Vesti's investors include Canaan Partners, Techstars, Smart Money Ventures.
Vesti is a migration fintech company that builds a comprehensive platform offering legal, financial, and visa support services to simplify global relocation for immigrants, particularly from Africa to destinations like the US, Europe, and North America.[1][2][6] It serves aspiring migrants—especially Africans—by solving cross-border financial barriers through tools like remittances, foreign exchange, AI-powered visa guidance, neo-banking alternatives, and peer-to-peer payments, aiming to support the next 1 billion immigrants from pre-emigration planning to settlement.[1][2][3][6] Founded around 2020-2021, Vesti has raised $620K, expanded to markets including Ghana, Zambia, the UK, Kenya, and Edmonton (Canada), and shows growth momentum with a +76 Mosaic Score increase recently, backed by African and US investors like Microtraction and Oxygen Capital Partners.[1][2][5]

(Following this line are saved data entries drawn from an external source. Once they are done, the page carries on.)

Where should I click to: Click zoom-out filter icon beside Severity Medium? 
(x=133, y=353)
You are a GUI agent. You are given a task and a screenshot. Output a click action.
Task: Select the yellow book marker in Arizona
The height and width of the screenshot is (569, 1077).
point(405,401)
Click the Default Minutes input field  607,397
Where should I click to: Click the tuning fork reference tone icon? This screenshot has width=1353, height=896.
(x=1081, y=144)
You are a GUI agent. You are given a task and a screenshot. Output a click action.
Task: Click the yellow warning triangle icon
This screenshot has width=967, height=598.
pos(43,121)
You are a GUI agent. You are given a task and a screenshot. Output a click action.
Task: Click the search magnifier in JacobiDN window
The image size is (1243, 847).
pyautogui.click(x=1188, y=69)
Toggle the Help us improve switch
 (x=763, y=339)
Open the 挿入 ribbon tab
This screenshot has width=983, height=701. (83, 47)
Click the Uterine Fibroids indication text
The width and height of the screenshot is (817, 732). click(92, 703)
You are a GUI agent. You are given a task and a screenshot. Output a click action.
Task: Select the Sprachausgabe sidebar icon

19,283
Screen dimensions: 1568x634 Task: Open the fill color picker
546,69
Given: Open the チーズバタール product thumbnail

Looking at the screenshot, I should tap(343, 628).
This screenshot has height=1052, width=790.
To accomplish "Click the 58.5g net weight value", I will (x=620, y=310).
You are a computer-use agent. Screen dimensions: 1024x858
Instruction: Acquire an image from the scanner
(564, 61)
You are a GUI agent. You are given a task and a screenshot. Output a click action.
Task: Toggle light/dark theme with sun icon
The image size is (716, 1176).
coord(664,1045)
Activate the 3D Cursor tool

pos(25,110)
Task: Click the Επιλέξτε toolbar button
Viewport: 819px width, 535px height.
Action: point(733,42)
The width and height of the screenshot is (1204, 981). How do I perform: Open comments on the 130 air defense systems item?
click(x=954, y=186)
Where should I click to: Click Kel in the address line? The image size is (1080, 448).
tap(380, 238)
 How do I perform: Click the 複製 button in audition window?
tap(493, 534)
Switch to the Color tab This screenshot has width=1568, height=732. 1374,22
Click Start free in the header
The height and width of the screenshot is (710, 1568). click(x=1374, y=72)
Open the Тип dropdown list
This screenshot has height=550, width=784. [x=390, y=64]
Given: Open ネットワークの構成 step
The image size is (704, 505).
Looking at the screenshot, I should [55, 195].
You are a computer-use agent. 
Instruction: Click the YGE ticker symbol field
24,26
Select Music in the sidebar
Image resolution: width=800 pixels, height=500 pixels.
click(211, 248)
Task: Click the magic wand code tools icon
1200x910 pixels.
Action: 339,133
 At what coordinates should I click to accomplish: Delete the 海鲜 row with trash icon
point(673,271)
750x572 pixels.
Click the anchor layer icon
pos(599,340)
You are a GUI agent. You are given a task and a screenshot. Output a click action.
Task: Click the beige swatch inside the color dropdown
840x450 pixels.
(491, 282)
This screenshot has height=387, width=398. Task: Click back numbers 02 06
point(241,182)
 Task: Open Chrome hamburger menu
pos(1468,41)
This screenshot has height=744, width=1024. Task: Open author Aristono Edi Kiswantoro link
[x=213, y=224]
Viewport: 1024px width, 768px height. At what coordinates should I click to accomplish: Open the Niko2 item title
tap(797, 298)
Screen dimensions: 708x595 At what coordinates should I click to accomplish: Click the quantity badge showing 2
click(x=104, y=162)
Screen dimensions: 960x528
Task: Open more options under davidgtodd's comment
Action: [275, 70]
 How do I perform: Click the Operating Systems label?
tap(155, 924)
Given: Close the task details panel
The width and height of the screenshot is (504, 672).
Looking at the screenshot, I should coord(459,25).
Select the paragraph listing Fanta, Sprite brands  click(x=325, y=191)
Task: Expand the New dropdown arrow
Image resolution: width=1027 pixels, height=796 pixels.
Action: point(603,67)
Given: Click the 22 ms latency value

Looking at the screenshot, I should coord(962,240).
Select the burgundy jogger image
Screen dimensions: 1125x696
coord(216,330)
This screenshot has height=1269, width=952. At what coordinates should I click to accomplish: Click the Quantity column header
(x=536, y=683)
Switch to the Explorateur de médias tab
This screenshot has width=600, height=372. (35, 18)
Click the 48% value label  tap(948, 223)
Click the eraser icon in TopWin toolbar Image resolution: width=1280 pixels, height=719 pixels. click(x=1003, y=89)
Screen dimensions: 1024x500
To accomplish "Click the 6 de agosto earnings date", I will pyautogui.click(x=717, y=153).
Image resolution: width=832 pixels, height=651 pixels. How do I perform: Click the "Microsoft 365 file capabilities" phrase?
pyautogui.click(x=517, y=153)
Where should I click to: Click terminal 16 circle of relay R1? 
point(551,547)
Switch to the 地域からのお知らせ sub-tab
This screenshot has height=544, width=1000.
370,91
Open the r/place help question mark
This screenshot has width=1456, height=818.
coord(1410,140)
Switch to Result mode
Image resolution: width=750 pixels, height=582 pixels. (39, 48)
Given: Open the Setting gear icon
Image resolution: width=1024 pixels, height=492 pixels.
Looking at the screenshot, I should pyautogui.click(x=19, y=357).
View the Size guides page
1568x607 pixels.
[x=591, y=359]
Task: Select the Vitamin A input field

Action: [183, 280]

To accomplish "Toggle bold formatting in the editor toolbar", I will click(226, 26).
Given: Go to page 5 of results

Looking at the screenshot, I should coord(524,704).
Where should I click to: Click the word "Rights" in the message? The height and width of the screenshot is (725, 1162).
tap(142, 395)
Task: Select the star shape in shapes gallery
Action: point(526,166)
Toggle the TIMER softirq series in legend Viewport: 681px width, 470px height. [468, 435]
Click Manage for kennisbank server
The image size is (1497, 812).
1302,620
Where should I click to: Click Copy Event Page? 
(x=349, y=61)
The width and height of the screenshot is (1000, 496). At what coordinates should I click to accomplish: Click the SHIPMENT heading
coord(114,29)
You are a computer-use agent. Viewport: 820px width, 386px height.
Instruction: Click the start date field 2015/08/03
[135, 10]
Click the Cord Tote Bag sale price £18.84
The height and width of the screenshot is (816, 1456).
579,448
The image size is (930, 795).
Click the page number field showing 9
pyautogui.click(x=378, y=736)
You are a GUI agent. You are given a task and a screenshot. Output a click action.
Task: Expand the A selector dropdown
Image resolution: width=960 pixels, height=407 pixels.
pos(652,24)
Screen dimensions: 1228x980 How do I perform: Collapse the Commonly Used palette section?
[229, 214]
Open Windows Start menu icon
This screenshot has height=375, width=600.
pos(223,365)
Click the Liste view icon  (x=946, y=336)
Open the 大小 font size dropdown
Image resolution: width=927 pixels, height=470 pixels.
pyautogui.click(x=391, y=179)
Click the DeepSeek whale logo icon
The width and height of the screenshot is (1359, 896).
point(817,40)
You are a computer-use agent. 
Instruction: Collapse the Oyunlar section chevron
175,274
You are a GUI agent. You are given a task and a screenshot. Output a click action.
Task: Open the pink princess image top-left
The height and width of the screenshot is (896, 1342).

Vesti was founded by brothers Olusola Amusan (CEO, software engineer and entrepreneur with Microsoft experience) and Abimbola Amusan (COO, with 5+ years in US immigration law), who drew from their own immigration to the United States.[1][2] The idea emerged from their personal challenges with immigration and financial hurdles, leading to a platform that combines fintech with legal services for global mobility.[1][2] Early traction included pre-seed funding from Microtraction and others, participation in biz plan competitions, and expansions starting from Lagos, Nigeria (HQ), to Ghana, Zambia, the UK, Kenya, and beyond, with a UK entity (VESTI TECHNOLOGIES LTD) incorporated in 2022 but dissolved in 2024.[1][2][4][5]
Vesti rides the global migration boom—fueled by Africa's youth bulge, economic pressures, and demand for skilled workers in the West—positioning as a key enabler in the $1T+ remittances and immigration tech market.[1][2] Timing aligns with post-pandemic mobility recovery, rising fintech adoption in Africa (e.g., Kenya's infrastructure), and gaps in traditional banking for unbanked migrants, amplified by AI for personalized visa pathways.[1][5][6] It influences the ecosystem by fostering African startup ties, attracting cross-border investment, and democratizing access to North America/Europe opportunities, potentially scaling to high-growth markets like India and Pakistan in 2025.[1]
Vesti is poised for accelerated growth through 2025 expansions into Bangladesh, India, and Pakistan, leveraging its +76 Mosaic Score momentum and community to capture more of the immigrant fintech space.[1] Trends like AI-driven personalization, regulatory easing for remittances, and Africa's digital economy will propel it, though competition from incumbents and entity risks (e.g., UK dissolution) warrant watching.[1][4] Its influence could evolve from niche African player to global migration leader, empowering the next wave of borderless talent and tying back to its core mission: seamless pathways for 1 billion dreamers to thrive worldwide.[1][2]